Selected text >>

- - -

Humanizing Automatically Generated Unit Test Suites with LLM-Based Refactoring

2026-06-26Software Engineering

Software Engineering
AI summary

The authors studied ways to make automatically generated unit tests easier for developers to understand without breaking them. They combined traditional search-based test generation tools like EvoSuite, which create reliable but hard-to-read tests, with large language models (LLMs) to improve test names and structure while keeping tests working correctly. Their approach, called TestHumanizer, successfully produced tests that still compiled well and had similar code coverage, but were easier to read and less complex. Developer feedback confirmed that these improved tests were more welcome and understandable. The authors suggest LLMs work best as enhancers of existing tests rather than as direct test generators.

- - -

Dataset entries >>

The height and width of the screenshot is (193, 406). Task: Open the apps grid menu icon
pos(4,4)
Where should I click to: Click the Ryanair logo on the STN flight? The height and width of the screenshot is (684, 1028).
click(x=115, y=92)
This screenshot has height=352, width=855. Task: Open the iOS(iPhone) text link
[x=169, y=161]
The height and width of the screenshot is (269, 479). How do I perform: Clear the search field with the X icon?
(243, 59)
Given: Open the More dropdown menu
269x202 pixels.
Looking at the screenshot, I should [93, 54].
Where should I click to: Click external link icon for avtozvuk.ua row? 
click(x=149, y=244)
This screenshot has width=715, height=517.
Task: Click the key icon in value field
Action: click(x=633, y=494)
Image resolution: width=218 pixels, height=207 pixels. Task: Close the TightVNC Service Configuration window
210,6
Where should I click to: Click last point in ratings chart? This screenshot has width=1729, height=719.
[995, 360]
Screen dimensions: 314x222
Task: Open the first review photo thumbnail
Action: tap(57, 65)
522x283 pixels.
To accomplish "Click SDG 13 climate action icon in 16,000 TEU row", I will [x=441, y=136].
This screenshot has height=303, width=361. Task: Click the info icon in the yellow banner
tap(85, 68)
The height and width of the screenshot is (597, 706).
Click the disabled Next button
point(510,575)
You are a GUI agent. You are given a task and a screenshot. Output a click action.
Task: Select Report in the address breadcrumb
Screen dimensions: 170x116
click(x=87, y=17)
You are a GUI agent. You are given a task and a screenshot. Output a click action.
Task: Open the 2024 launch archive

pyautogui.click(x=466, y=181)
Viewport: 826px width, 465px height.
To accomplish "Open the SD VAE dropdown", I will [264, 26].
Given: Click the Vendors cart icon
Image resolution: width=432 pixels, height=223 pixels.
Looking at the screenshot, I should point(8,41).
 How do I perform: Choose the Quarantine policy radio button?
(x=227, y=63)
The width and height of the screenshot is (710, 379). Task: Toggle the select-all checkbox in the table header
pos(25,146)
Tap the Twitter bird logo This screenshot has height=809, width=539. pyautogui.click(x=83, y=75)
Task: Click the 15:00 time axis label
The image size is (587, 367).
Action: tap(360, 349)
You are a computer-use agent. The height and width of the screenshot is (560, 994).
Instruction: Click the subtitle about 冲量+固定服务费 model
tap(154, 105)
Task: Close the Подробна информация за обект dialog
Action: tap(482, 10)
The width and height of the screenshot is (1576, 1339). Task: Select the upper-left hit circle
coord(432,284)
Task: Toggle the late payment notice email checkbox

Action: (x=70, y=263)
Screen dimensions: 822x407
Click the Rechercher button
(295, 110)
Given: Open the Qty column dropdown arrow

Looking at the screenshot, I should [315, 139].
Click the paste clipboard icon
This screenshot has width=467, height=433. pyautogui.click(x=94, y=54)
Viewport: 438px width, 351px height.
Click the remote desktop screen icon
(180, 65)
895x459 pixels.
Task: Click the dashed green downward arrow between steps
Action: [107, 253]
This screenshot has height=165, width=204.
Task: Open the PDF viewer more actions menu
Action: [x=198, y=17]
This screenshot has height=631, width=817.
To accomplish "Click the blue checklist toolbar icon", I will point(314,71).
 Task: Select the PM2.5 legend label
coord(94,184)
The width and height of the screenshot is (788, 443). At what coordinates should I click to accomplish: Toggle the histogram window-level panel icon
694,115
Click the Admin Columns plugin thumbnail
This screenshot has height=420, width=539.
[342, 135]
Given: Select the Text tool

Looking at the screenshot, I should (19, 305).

- - -

Tasks to carry out >>
(a) Answer these from the TestHumanizer summary:
(i) Which search-based test generation tool is named as an example?
(ii) What is the authors' approach called?
(iii) What role do the authors suggest LLMs play best?
(b) Quote the TestHumanizer summary from "2026-06-26Software Engineering" up to and including "direct test generators.".
The rows aren't needed for any of this.

Results for each task >>
(a)
(i) EvoSuite
(ii) TestHumanizer
(iii) They work best as enhancers of existing tests rather than as direct test generators.

(b)
2026-06-26Software Engineering

Software Engineering
AI summary

The authors studied ways to make automatically generated unit tests easier for developers to understand without breaking them. They combined traditional search-based test generation tools like EvoSuite, which create reliable but hard-to-read tests, with large language models (LLMs) to improve test names and structure while keeping tests working correctly. Their approach, called TestHumanizer, successfully produced tests that still compiled well and had similar code coverage, but were easier to read and less complex. Developer feedback confirmed that these improved tests were more welcome and understandable. The authors suggest LLMs work best as enhancers of existing tests rather than as direct test generators.